# shovel head



## eagleclaw (Oct 31, 2004)

a freind of mine invited his brothers to go fishing at lake juliann.. 
he was talking to one of his brothers noticed his float was gone
thought he was snagged he picked it up a very nice size shovel head was on it... it weighted 29.6 oz.. :B i went to the bait house to get a coke to drink he caught an 8 lbs channel on my line his brother was yelling at me i didn't hear him so i missed out on a nice fish


----------



## flathunter (Apr 5, 2004)

Is this a paylake?


----------



## H2O Mellon (Apr 5, 2004)

I've heard of this lake before. Something tells me it isnt really a paylake, but rather a city ran lake that charges a couple bucks to fish, if I recall correctly.


----------



## CW03 (Apr 9, 2004)

Lake Julieann is one of the numerous paylakes in southwest Ohio--Harrison to be specific.
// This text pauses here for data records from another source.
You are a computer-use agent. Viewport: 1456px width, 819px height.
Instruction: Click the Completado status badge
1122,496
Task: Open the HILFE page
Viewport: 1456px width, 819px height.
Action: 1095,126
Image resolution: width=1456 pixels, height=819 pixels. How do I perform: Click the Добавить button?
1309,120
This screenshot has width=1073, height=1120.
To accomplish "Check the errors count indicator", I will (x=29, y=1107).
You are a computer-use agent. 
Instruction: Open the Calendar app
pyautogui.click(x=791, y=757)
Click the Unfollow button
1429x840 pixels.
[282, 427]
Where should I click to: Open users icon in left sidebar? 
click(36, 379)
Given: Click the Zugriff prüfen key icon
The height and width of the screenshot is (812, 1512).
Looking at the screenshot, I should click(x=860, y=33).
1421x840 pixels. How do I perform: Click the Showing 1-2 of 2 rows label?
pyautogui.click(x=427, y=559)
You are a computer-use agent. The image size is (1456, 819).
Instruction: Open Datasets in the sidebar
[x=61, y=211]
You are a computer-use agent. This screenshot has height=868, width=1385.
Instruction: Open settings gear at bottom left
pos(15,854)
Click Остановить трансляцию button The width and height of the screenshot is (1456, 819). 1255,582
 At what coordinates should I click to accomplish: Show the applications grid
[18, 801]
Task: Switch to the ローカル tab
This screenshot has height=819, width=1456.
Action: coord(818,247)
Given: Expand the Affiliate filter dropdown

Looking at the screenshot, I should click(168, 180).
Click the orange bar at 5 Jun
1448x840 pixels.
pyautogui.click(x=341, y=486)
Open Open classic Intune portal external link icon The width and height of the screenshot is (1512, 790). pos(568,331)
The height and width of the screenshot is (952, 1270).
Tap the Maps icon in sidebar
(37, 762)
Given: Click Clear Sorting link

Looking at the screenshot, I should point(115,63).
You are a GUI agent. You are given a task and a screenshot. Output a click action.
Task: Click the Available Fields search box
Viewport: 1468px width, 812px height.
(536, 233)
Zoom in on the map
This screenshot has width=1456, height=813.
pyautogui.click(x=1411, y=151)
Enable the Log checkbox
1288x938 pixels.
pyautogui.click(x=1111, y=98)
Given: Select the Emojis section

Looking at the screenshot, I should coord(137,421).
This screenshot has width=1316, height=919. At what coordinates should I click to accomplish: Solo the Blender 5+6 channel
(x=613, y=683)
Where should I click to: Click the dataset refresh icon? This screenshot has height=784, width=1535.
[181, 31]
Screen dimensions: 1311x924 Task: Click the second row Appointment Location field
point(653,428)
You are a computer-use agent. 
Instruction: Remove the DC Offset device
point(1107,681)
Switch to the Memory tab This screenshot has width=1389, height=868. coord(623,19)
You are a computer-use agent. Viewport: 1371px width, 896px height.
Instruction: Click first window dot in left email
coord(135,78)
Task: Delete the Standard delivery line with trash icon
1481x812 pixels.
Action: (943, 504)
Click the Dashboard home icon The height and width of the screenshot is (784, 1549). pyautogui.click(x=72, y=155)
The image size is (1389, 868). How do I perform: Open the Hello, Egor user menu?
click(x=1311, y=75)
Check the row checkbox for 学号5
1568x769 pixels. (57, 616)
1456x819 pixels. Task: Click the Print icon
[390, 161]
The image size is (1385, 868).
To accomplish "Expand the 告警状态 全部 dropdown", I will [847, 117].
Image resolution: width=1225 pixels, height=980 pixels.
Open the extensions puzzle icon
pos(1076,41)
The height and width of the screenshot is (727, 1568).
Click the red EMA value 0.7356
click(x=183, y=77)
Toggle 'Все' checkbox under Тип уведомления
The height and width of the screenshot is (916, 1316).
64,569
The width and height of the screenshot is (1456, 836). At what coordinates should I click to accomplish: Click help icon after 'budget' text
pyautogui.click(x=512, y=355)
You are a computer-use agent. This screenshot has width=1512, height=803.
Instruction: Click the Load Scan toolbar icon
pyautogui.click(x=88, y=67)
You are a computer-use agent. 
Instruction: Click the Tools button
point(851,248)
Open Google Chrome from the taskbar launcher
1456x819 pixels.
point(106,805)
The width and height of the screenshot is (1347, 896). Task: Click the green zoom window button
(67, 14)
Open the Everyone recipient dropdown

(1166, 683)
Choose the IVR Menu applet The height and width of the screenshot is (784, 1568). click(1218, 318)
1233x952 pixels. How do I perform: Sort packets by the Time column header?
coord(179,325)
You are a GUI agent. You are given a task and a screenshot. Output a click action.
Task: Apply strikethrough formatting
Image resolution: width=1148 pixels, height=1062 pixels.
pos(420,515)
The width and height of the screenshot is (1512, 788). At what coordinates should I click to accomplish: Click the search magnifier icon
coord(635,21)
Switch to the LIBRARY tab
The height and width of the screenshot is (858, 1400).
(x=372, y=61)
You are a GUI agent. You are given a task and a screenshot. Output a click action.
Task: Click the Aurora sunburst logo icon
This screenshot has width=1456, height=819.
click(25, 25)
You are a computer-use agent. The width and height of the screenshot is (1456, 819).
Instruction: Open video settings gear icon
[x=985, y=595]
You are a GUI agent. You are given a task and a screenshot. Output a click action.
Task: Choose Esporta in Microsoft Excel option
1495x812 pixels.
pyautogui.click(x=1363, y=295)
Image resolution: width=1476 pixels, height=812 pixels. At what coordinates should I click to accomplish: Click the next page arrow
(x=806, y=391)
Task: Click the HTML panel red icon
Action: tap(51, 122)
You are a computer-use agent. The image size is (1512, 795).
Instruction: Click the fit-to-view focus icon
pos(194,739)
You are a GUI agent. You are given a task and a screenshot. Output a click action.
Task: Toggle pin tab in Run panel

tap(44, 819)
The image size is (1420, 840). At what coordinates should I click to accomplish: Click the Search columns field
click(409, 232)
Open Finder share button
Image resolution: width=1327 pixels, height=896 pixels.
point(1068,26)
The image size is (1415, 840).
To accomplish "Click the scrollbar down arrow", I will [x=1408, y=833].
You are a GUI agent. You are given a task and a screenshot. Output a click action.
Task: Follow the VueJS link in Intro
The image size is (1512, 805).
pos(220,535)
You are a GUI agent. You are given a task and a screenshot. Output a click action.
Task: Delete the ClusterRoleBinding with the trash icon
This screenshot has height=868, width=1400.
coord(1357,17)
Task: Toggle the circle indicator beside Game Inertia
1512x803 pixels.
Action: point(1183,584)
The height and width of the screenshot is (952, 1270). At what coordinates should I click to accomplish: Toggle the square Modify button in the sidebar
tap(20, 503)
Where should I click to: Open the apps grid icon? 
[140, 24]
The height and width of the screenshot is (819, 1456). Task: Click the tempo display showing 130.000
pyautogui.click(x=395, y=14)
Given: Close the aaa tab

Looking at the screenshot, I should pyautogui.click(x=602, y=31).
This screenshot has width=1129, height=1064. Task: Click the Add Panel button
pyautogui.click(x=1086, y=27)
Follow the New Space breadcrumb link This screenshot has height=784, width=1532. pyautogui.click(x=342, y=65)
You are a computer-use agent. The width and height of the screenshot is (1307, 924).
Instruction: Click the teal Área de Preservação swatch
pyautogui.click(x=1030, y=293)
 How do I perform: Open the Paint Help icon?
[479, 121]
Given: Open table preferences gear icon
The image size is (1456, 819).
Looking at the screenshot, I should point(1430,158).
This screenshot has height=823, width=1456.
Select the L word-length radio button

It's located near Miami Whitewater, which is part of the Hamilton County Park District.


----------



## H2O Mellon (Apr 5, 2004)

Guess I was wrong. I'm assuming they don't buy all their fish from farms do they?


----------



## Rooster (Apr 8, 2004)

A 29.6 oz farm raised flathead?

LOL, that would be one LONG-term investment for a fish farmer! How old is a 30LB flathead?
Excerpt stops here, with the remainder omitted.